当前位置:网站首页>Convolution neural network -- convolution layer

Convolution neural network -- convolution layer

2022-07-05 05:33:00 Li Junfeng

Convolution layer

In convolutional neural networks , The most important thing is convolution layer , It is responsible for extracting feature information from pictures .
First consider the simplest picture , A two-dimensional picture , Then the convolution kernel is also two-dimensional .

Convolution operation

It sounds tall , In fact, it is the sum of products .
for instance :
Suppose the picture is like this


The convolution kernel is


Then the result of convolution operation is :
6 × 1 + 1 × 2 + 4 × 3 + 4 × 5 = 40 6 × 2 + 1 × 4 + 4 × 5 + 4 × 4 = 52 6\times 1+1\times 2 + 4\times 3 + 4\times 5 =40 \newline 6\times 2 + 1\times 4 + 4\times 5+4\times 4 =52 6×1+1×2+4×3+4×5=406×2+1×4+4×5+4×4=52


Through the simple example above , It's not hard to find out , After convolution , The size of the matrix changes . This will bring about a serious problem , After continuous convolution , The picture is getting smaller and smaller , So that the convolution operation cannot be carried out in the end .
To solve this problem , We hope that after convolution , The size of the picture does not change , At this time, you need to fill the corresponding value to the edge of the image .

Matrix size

How much to fill the edge of the picture , This is closely related to the size of convolution kernel . So is there a relationship between this size change . The answer is yes .
Might as well set H , W H,W H,W Represents the length and height of the original matrix , O H , O W OH,OW OH,OW Represents the length of the convolution result 、 high , F H , F W FH,FW FH,FW Represents the length of convolution kernel 、 high , P P P Indicates filling , S S S Indicates the stride .
O H = H + 2 ⋅ P − F H S + 1 O W = W + 2 ⋅ P − F W S + 1 OH =\frac{H + 2\cdot P - FH}{S}+1 \newline OW = \frac{W + 2\cdot P - FW}{S}+ 1 OH=SH+2PFH+1OW=SW+2PFW+1

Code implementation

The principle of convolution operation is very simple , And the code implementation is also very simple .
Through a few for Loop can easily solve , But there are more efficient ways .
We can change the numbers corresponding to the same convolution kernel in the picture into one line , Change the convolution kernel into a column . Then use Matrix multiplication , Convolution operation can be perfectly realized , And one matrix multiplication can calculate the result of the whole picture .
How to change it into one line , The code is given below .

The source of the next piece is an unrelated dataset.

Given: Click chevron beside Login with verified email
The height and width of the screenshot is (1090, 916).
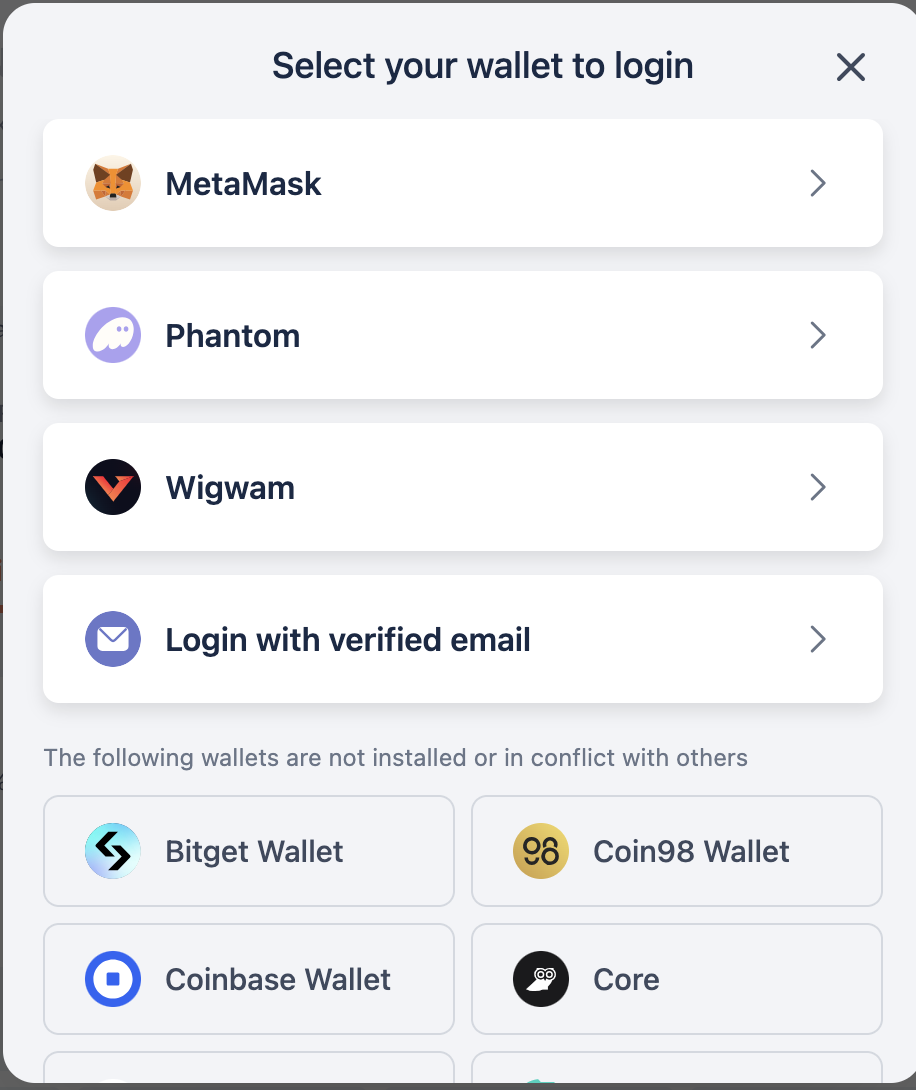Looking at the screenshot, I should click(x=818, y=639).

def im2col(input_data, filter_h, filter_w, stride=1, pad=0):
    """ Parameters ---------- input_data :  from ( Data volume ,  passageway ,  high ,  Long ) Of 4 Input data made up of dimension array  filter_h :  The height of the filter  filter_w :  The length of the filter  stride :  Stride  pad :  fill  Returns ------- col : 2 Dimension group  """
    N, C, H, W = input_data.shape
    out_h = (H + 2*pad - filter_h)//stride + 1
    out_w = (W + 2*pad - filter_w)//stride + 1

    img = np.pad(input_data, [(0,0), (0,0), (pad, pad), (pad, pad)], 'constant')
    col = np.zeros((N, C, filter_h, filter_w, out_h, out_w))

    for y in range(filter_h):
        y_max = y + stride*out_h
        for x in range(filter_w):
            x_max = x + stride*out_w
            col[:, :, y, x, :, :] = img[:, :, y:y_max:stride, x:x_max:stride]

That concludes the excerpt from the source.